**Records**.

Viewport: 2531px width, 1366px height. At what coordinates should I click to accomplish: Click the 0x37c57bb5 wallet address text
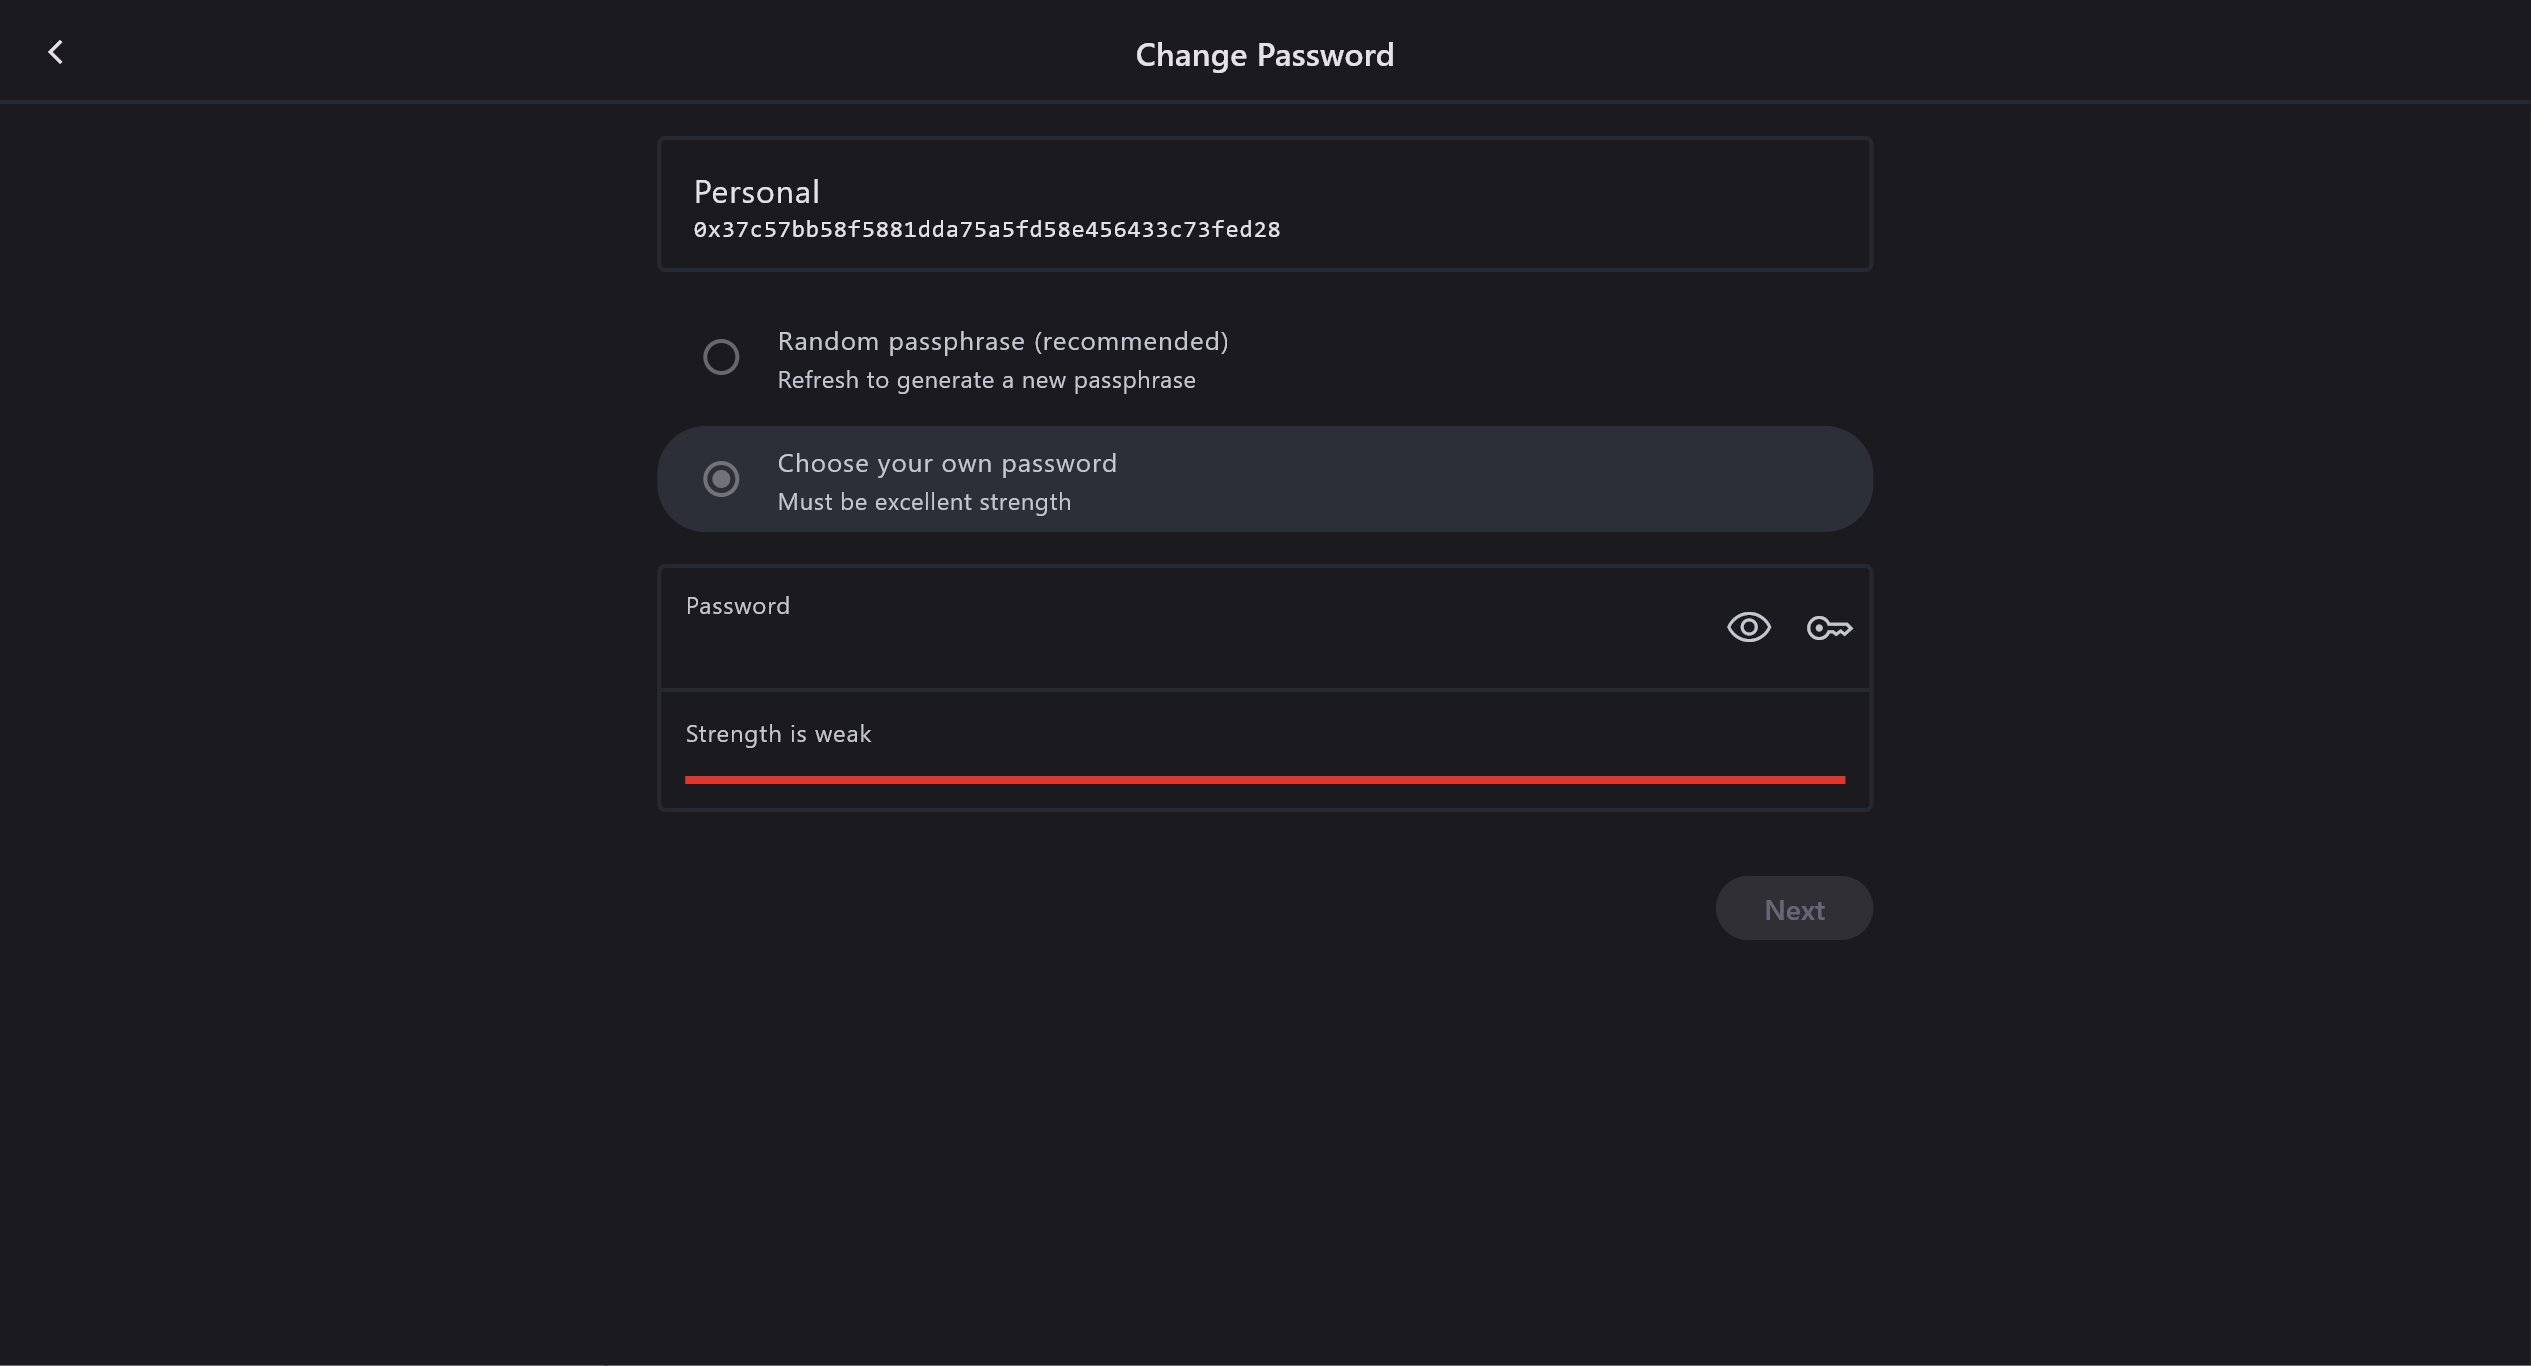coord(986,230)
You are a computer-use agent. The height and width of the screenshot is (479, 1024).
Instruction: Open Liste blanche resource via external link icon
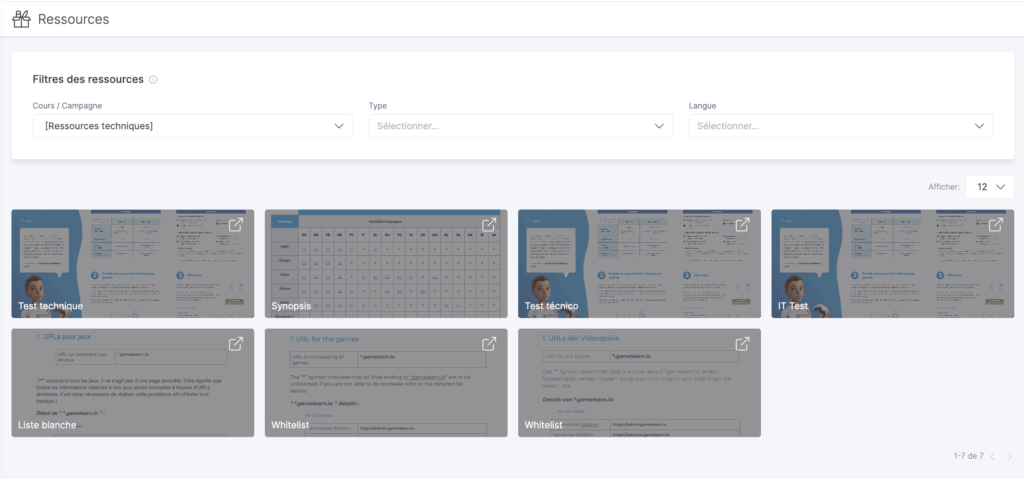(x=236, y=344)
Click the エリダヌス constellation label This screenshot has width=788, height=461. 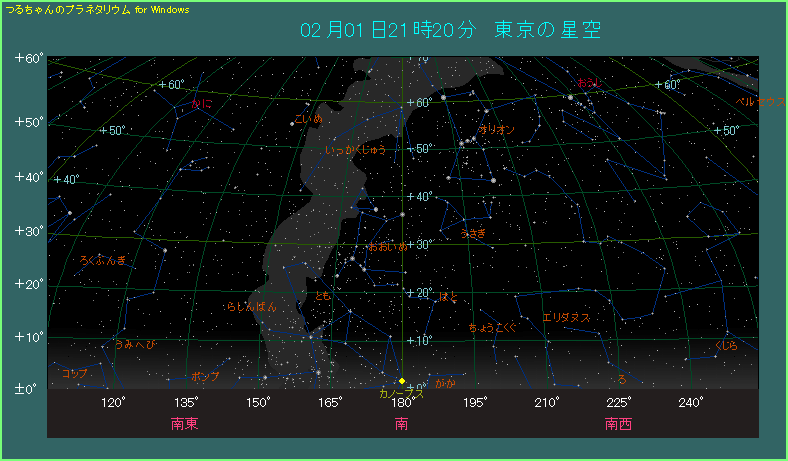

**Task to complete**. All the data above is to be transcribed exactly, with no pictures included.

**Response to this task**.
Viewport: 2531px width, 1366px height. At what coordinates should I click to accomplish: Click the 0x37c57bb5 wallet address text
coord(986,230)
You are a computer-use agent. The height and width of the screenshot is (479, 1024).
Instruction: Open Liste blanche resource via external link icon
(x=236, y=344)
Click the エリダヌス constellation label This screenshot has width=788, height=461. 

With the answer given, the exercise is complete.